Protective Effect of 3,4-Methylenedioxyphenol (Sesamol) on Stress-Related Mucosal Disease in Rats

1Department of Environmental and Occupational Health, National Cheng Kung University Medical College, Tainan 70428, Taiwan
2Sustainable Environment Research Center, National Cheng Kung University, Tainan 70101, Taiwan

Received 18 October 2012; Revised 14 June 2013; Accepted 19 June 2013

Academic Editor: Brynn Levy

Copyright © 2013 Dur-Zong Hsu et al. This is an open access article distributed under the Creative Commons Attribution License, which permits unrestricted use, distribution, and reproduction in any medium, provided the original work is properly cited.

Abstract

Stress-related mucosal disease (SRMD) causes considerable morbidity and mortality in critically ill patients. 3,4-Methylenedioxyphenol (sesamol) has been reported to have potent antioxidative and anti-inflammatory properties. The aim of this study was to investigate the effect of sesamol on water immersion restraint- (WIR-) induced SRMD in rats.
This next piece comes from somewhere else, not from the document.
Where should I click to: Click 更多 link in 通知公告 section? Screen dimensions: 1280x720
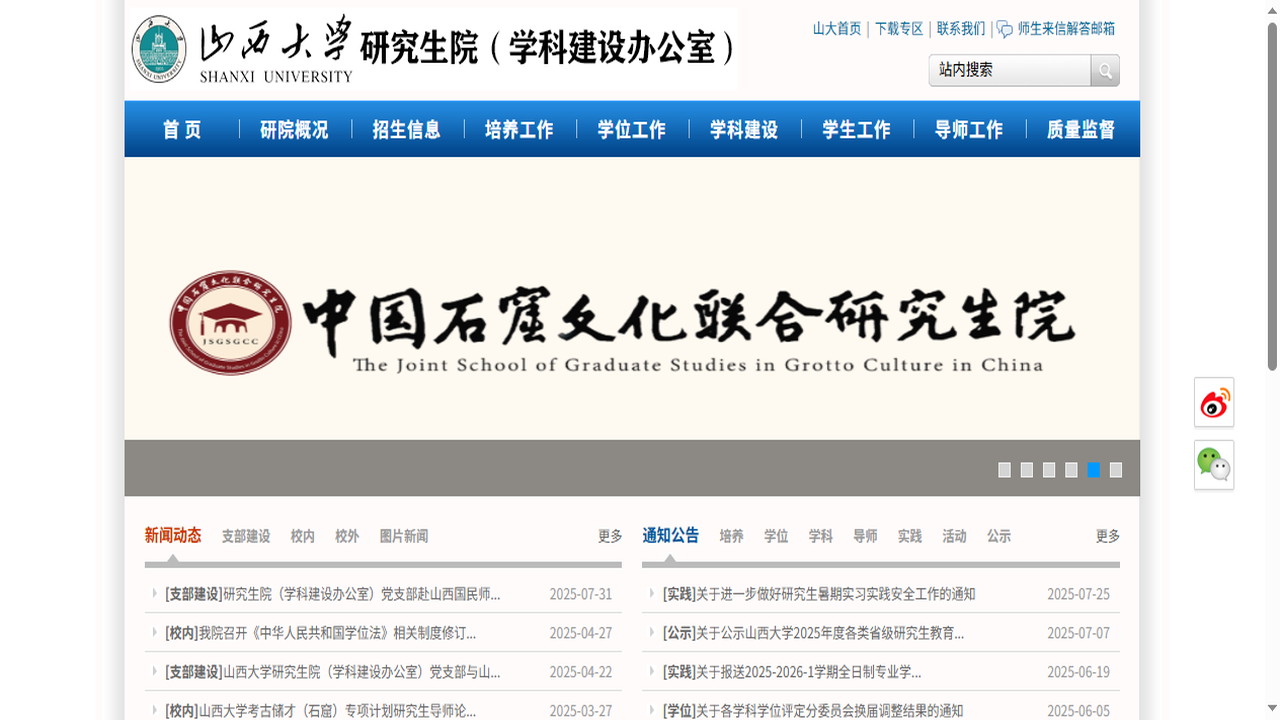[x=1107, y=536]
Rat gastric ulcer and hemorrhage were induced by WIR. Rats were pretreated orally with various doses of sesamol (0.1, 0.3, and 1 mg/kg, resp.) 30 min before WIR. Gastric mucosal ulceration, hemoglobin, lipid peroxidation, mucus secretion, proinflammatory cytokines, and nuclear factor (NF)-κB levels were determined 4 h after WIR. In addition, the infiltration of neutrophil and macrophage into gastric mucosa was also determined after WIR. Water immersion restraint increased gastric mucosal ulcer and hemorrhage, tumor necrosis factor (TNF)-α, interleukin (IL)-1β, and IL-6 levels but failed to affect mucosal lipid peroxidation and mucus secretion compared with non-WIR. Sesamol significantly decreased gastric ulceration and hemorrhage and inhibited mucosal TNF-α, IL-1β, and IL-6 production and NF-κB activity in WIR-treated rats. In addition, increased myeloperoxidase and CD68 levels in gastric mucosa were found in WIR-treated rats compared to non-WIR rats. Sesamol did not affect myeloperoxidase but decreased CD68 levels in mucosa in WIR-treated rats. Sesamol may protect against SRMD by inhibiting gastric mucosal proinflammatory cytokines in rats.